Objective: To investigate the role of the glycogen synthase kinase 3β (GSK3β) and the peroxisome proliferator-activated receptor alpha (PPARα) signaling pathway in acute liver failure and related mechanisms in a mouse model of acute liver failure induced by D-galactosamine/lipopolysaccharide (D-GalN/LPS). Methods: C57BL/6 mice were given intraperitoneal injection of D-GalN/LPS to establish a mouse model of acute liver failure. SB216763 was used to inhibit the activity of GSK3β and PPARα siRNA was used to inhibit the expression of PPARα. Western blotting was used to measure the expression of PPARα protein.
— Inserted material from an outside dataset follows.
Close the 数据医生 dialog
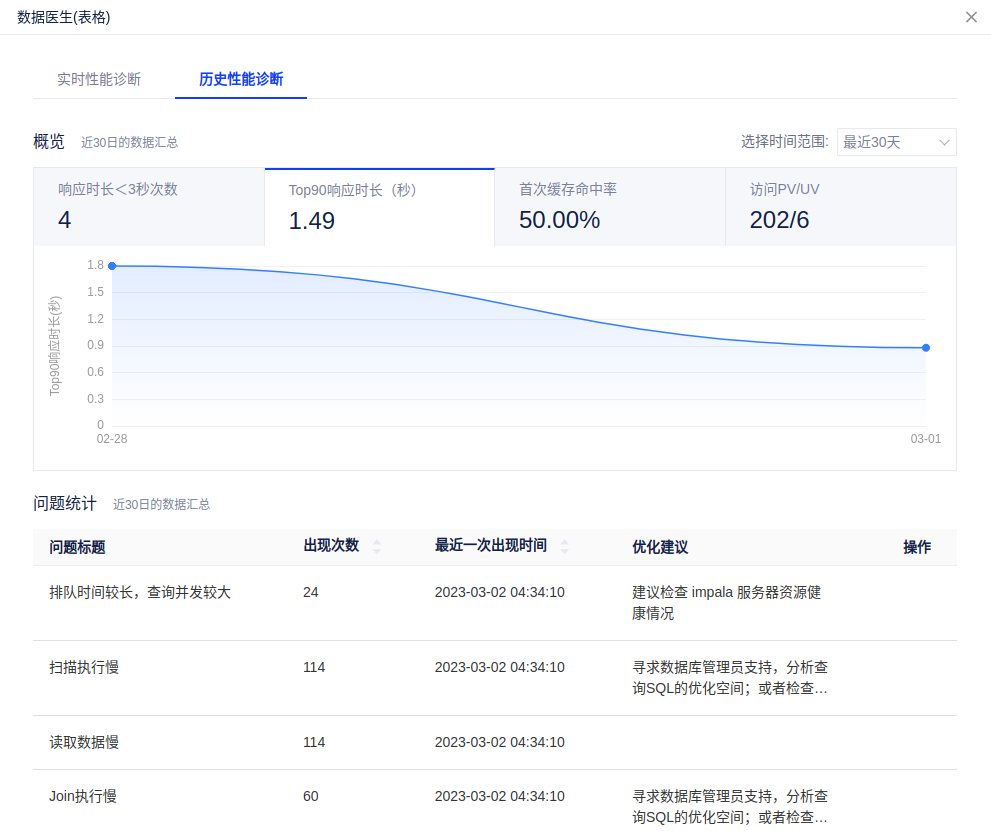This screenshot has width=991, height=831. pyautogui.click(x=971, y=17)

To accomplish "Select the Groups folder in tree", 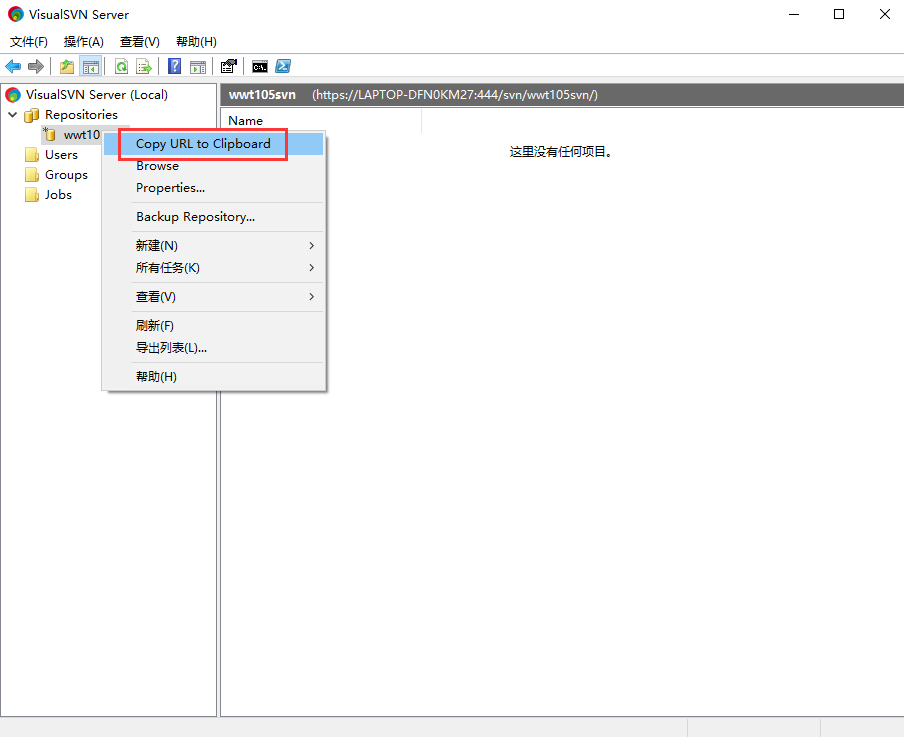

The changes in liver pathology were observed to evaluate liver injury, and the serum levels of alanine aminotransferase (ALT) and aspartate aminotransferase (AST) were measured to assess liver function. Quantitative real-time PCR was used to measure the mRNA expression of tumor necrosis factor-α (TNF-α), interleukin-1β (IL-1β), interleukin-12p40 (IL-12p40), and PPARα. A one-way analysis of variance was used for comparison of means between multiple groups; the least significant difference test was used for data with homogeneity of variance, and the Games-Howell method was used for data with heterogeneity of variance. Results: In the mice with liver failure induced by D-GalN/LPS, GSK3β inhibition promoted the mRNA and protein expression of PPARα (F = 13.18 and 301.36, P = 0.00 and 0.00). In the mice with acute liver failure induced by D-GalN/LPS, GSK3β inhibition alleviated liver bleeding, inflammation, and necrosis and reduced the serum levels of ALT (F = 25.16, P = 0.000) and AST (F = 12.96, P = 0.001), as well as the mRNA expression of TNF-α (F = 32.17, P = 0.00), IL-1β (F = 11.57, P = 0.005), and IL-12p40 (F = 14.17, P = 0.015) in liver tissue. The inhibition of PPARα expression reversed the liver-protecting effect of GSK3β inhibition, which manifested as aggravation in liver bleeding, inflammation, and necrosis, increases in the serum levels of ALT (F = 25.16, P = 0.001) and AST (F = 12.96, P = 0.000), and an increase in the mRNA expression of TNF-α (F = 32.17, P = 0.00), IL-1β (F = 11.57, P = 0.024), and IL-12p40 (F = 14.17, P = 0.001) in liver tissue. Conclusion In mice with acute liver failure induced by D-GalN/LPS, the GSK3β-PPARα-inflammatory factor signaling pathway may play an important role. GSK3β inhibition has a protective effect in mice with acute liver failure possibly by activating the inhibitory inflammatory factor of PPARα.